Cierto, pero cuando se baja
a lo concreto, no resulta tan fácil definir el alcance de tal definitividad.
¿Puede una libertad finita llegar a disponer totalmente de sí misma? ¿Puede
una libertad que, como ya había observado Kant, es "retorcida" pero
no "demoníaca", es decir, capaz de querer el mal por el mal, optar
por la infelicidad total, por la nada absoluta? ¿Puede, dicho en términos más
concretos, hacerse tan totalmente mala, que no quede en ella nada bueno?
Hoy, cuando la psicología
de las profundidades nos ha hecho tan conscientes de los condicionamientos
tan hondos y nunca totalmente clarificables de nuestra libertad, percibimos
bien la gran fuerza de estas preguntas.
De hecho, el mismo Rahner
reconoce, de manera muy clara, la imposibilidad de una total transparencia de
la libertad finita en sus actuaciones concretas: "el sujeto nunca tiene
una seguridad absoluta en relación con el carácter subjetivo y, en
consecuencia, con la cualidad moral de tales acciones particulares";
hasta el punto de que "bajo el crimen aparentemente más grande puede a
veces no ocultarse nada, por tratarse tan sólo de un fenómeno propio de una
situación que todavía no es personal". Más aún, insiste en un aspecto que
por su calado ontológico tiene especial relevancia para la cuestión: "la
desigualdad del sí frente al no", en el sentido de que el "sí"
representa la fuerza y dinamismo constitutivos de la libertad, mientras que el
"no" es por naturaleza algo secundario, en cuanto responde tan sólo a
un desvío o a una impotencia de ese dinamismo:
El no de la libertad frente
a Dios, puesto que está llevado por un sí transcendentalmente necesario a Dios
en la transcendencia, y de otro modo no podría existir en absoluto -o sea,
significa una autodestrucción libre del sujeto y una contradicción interna de
su acto-, no puede concebirse como una posibilidad de la libertad igualmente
poderosa en el plano ontológico-existencial que el sí a Dios. (...) todo ‘no'
recibe un préstamo del sí a la vida que tiene, ya que el ‘no' se hará siempre
comprensible desde el sí y no a la inversa.

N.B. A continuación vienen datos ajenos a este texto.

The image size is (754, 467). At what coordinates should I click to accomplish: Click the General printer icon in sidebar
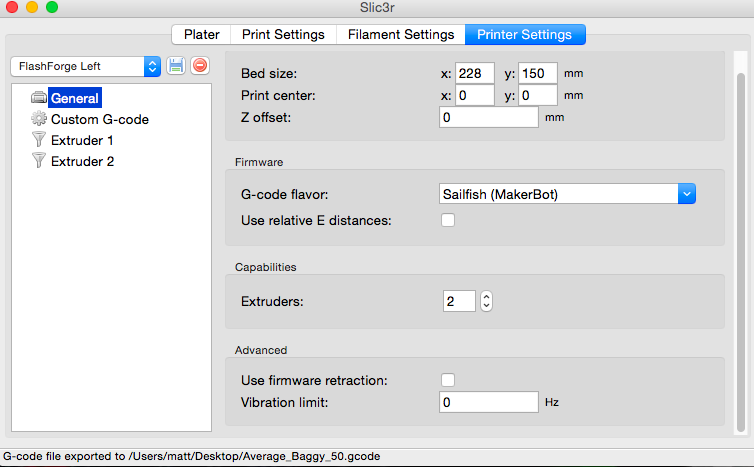pyautogui.click(x=39, y=98)
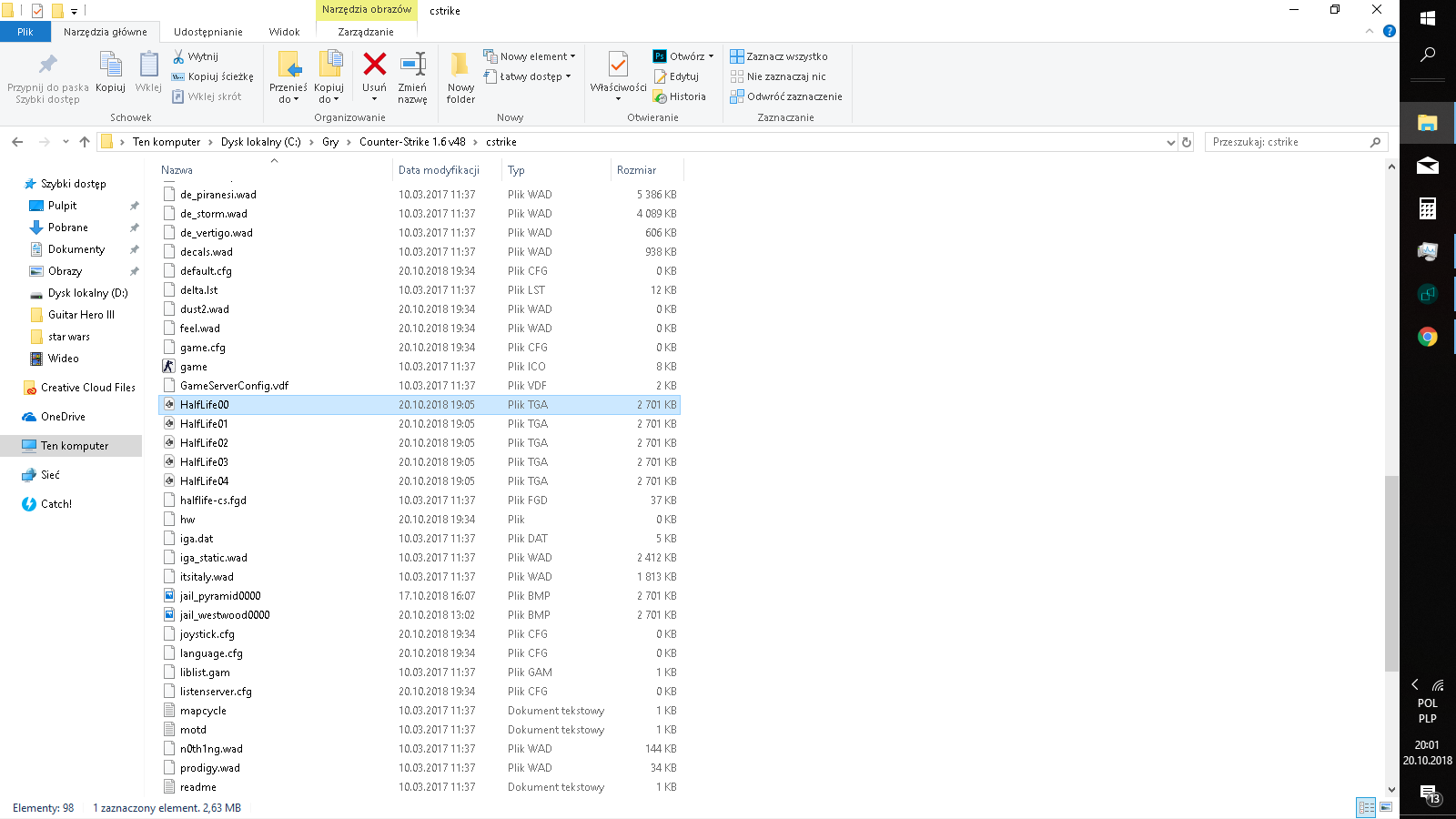Click the Zmień nazwę rename icon
This screenshot has height=819, width=1456.
point(412,66)
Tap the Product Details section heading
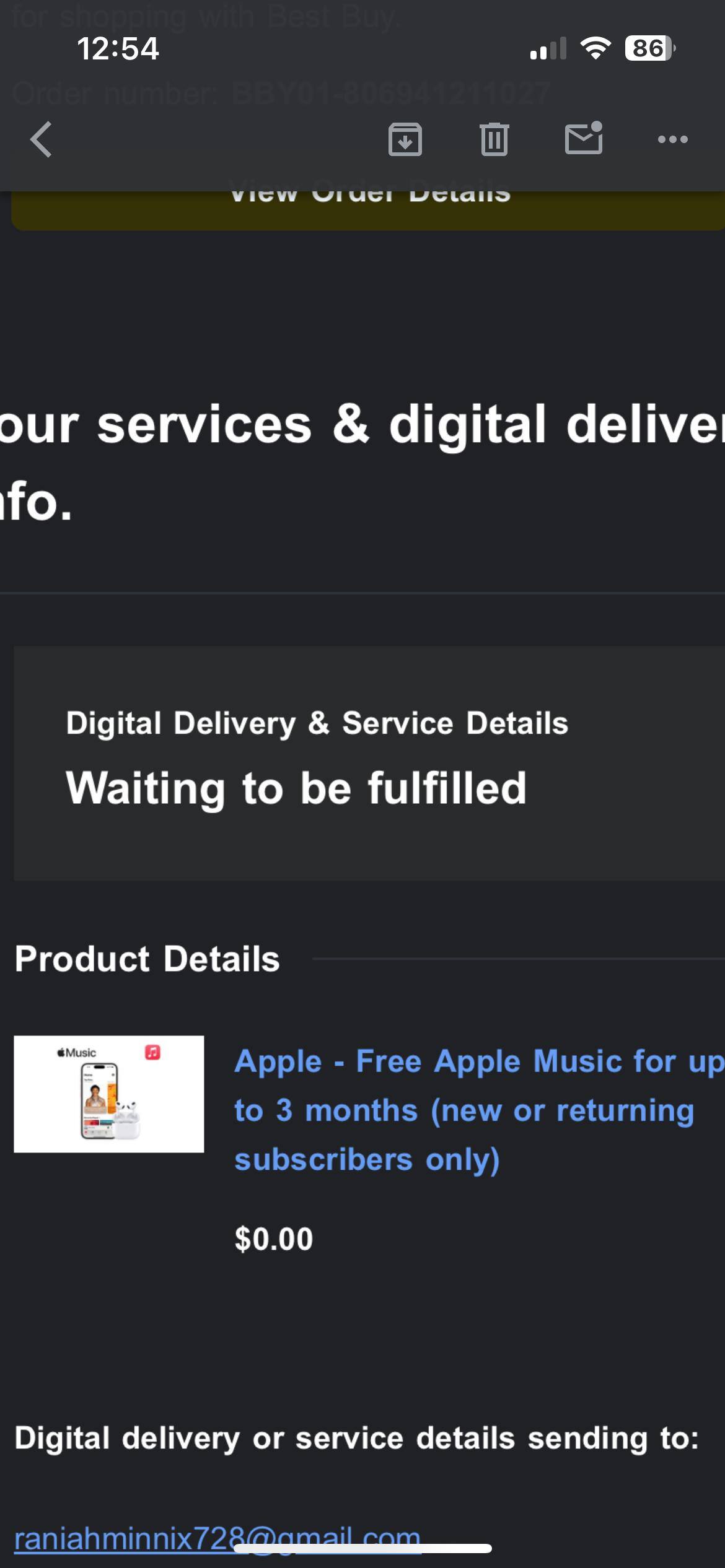The image size is (725, 1568). (x=148, y=959)
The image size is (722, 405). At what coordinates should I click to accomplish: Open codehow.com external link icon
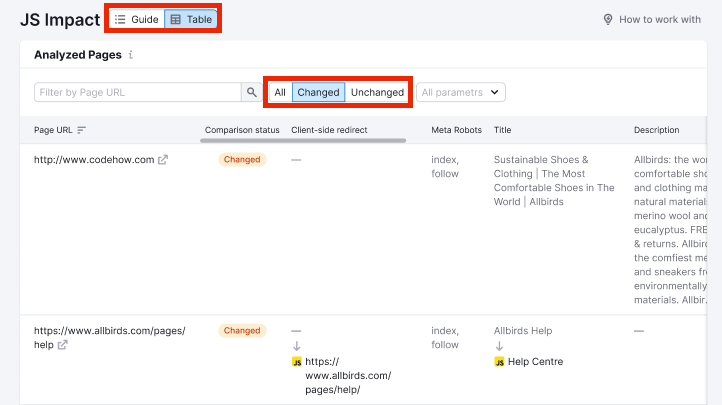pos(163,160)
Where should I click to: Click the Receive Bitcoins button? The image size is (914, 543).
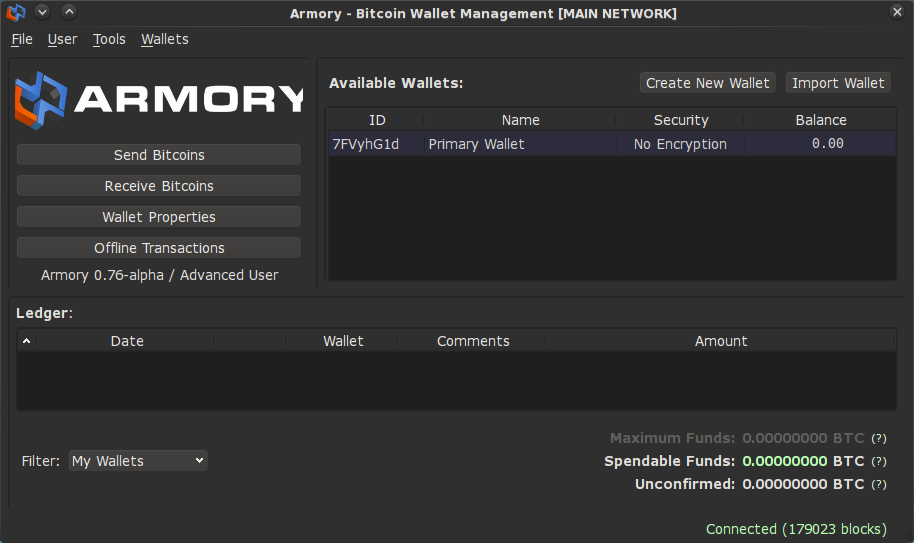[x=159, y=186]
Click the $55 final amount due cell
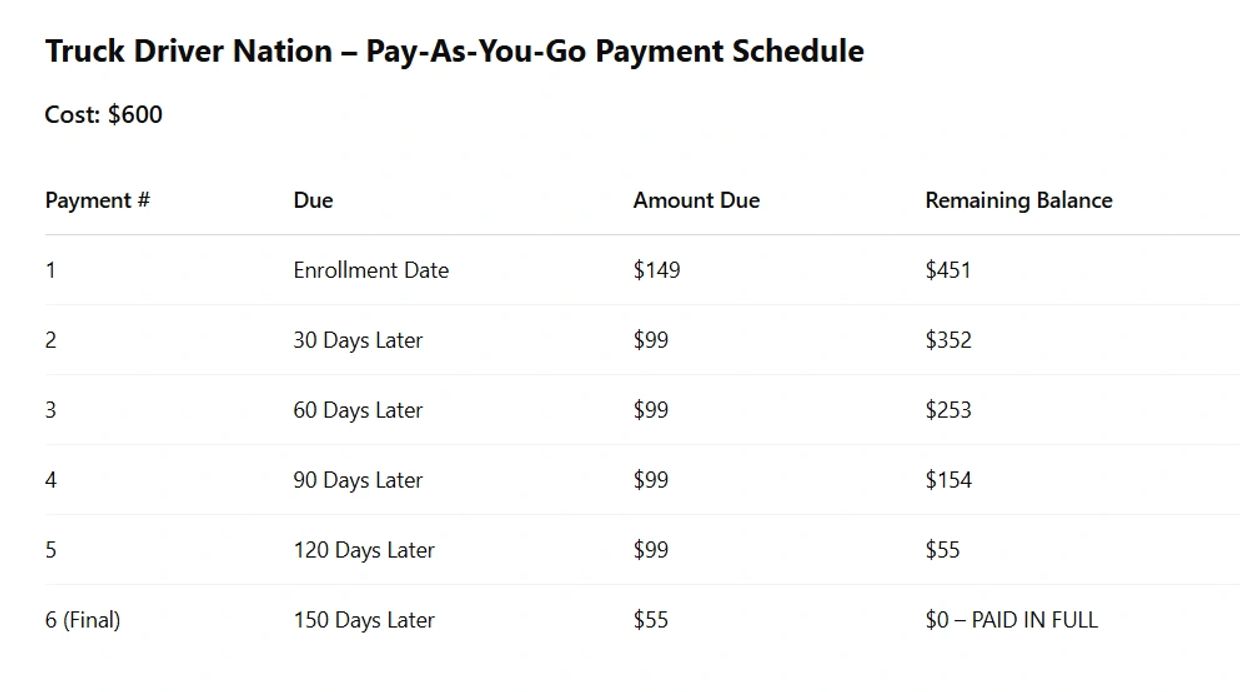This screenshot has height=692, width=1240. (x=650, y=620)
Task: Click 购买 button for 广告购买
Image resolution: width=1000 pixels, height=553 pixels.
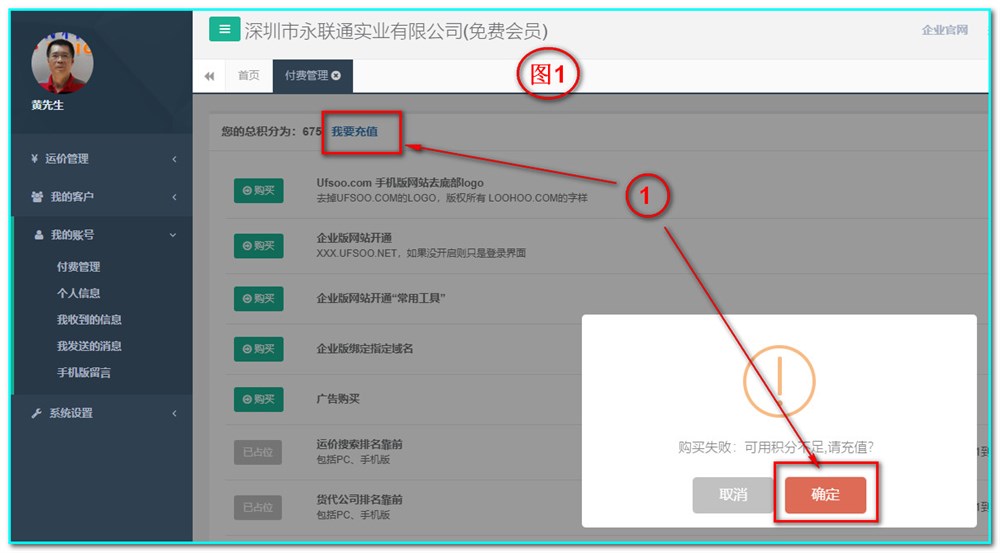Action: click(x=258, y=399)
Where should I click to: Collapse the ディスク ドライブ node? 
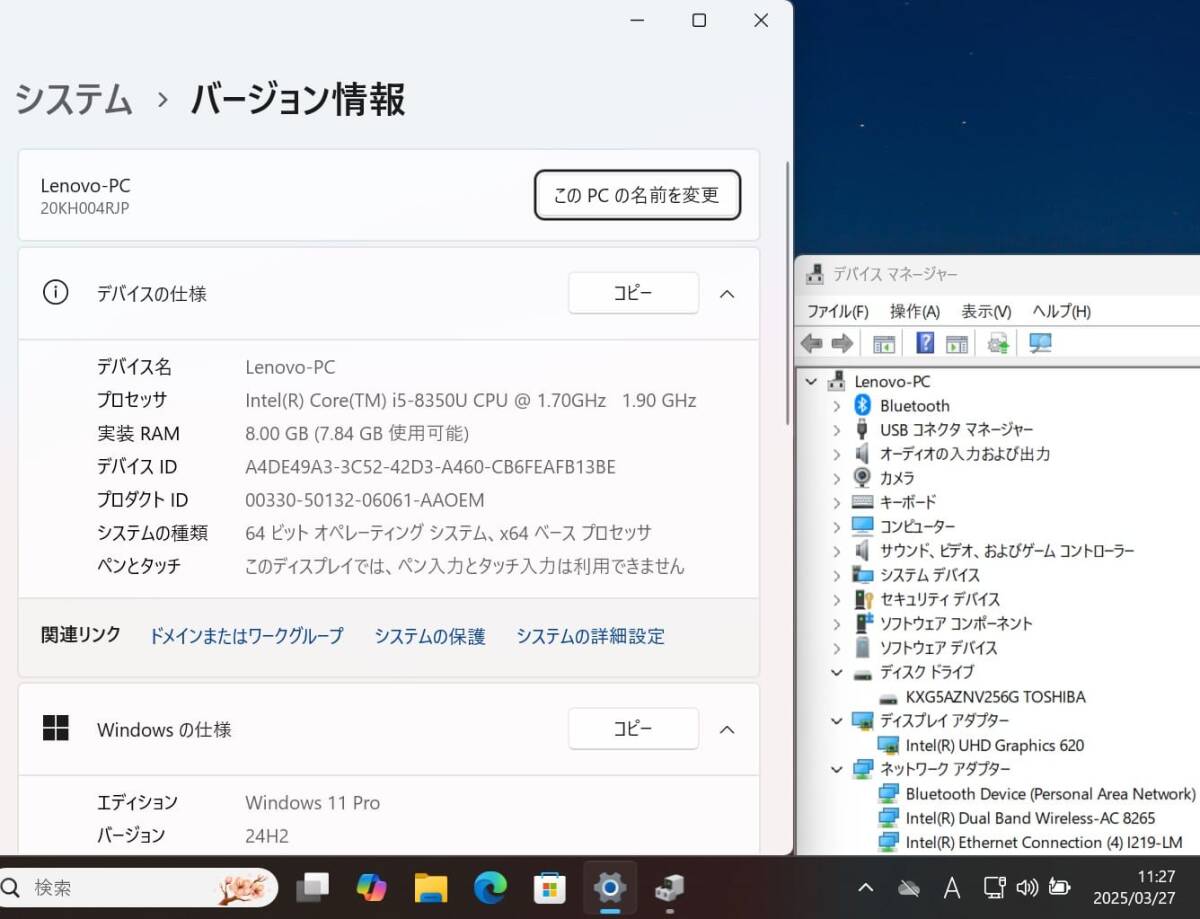click(x=838, y=672)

A través del difícil texto
de Rahner tal vez no resulte imposible intuir la figura de la tercera
posibilidad: la de que el no de la libertad humana a la salvación de Dios, sea
real sin ser total, sea rechazo terrible y destructivo sin llegar a la
anulación: sea condenación real y verdadera -por la inmensa pérdida que, en
todo caso, supone- sin aniquilar el resto de bondad que existe siempre en toda
persona.
Si también aquí se me
permite una alusión de carácter personal, debo decir que esta posibilidad me
fue sugerida por primera vez en una charla de Tony de Mello. Con su
incomparable capacidad de fabulación parabólica, él lo expresaba diciendo que
las ovejas y los cabritos del juicio final no se refieren a dos clases de personas,
sino a dos realidades dentro de cada persona. Se salvará, pues, lo bueno que
hay en cada uno y se perderá, anulándose, lo malo. Lo curioso es que, más
tarde, pude aprender en Hans Urs von Balthasar que esta idea había sido
expuesta ya a la letra nada menos que por San Ambrosio de Milán: idem homo et
salvatur ex parte, et condemnatur ex parte, "la misma persona se salva en
parte y se condena en parte". O, como el mismo Balthasar explicita con
palabras de Adrianne von Speyr: "Cada pecador escuchará ambas palabras:
‘apártate de mí al fuego eterno', y: ‘venid, benditos de mi Padre'".
Rahner mismo, que no saca
la conclusión, pone, con validez adaptable al presente contexto, la base para
la posibilidad de esta interpretación:
Si aplicamos correctamente
una hermenéutica exacta de los enunciados escatológicos, estas descripciones
bíblicas del final del individuo y de la humanidad entera pueden entenderse de
todo punto como enunciados sobre posibilidades del hombre y como advertencia
sobre la seriedad absoluta de la decisión.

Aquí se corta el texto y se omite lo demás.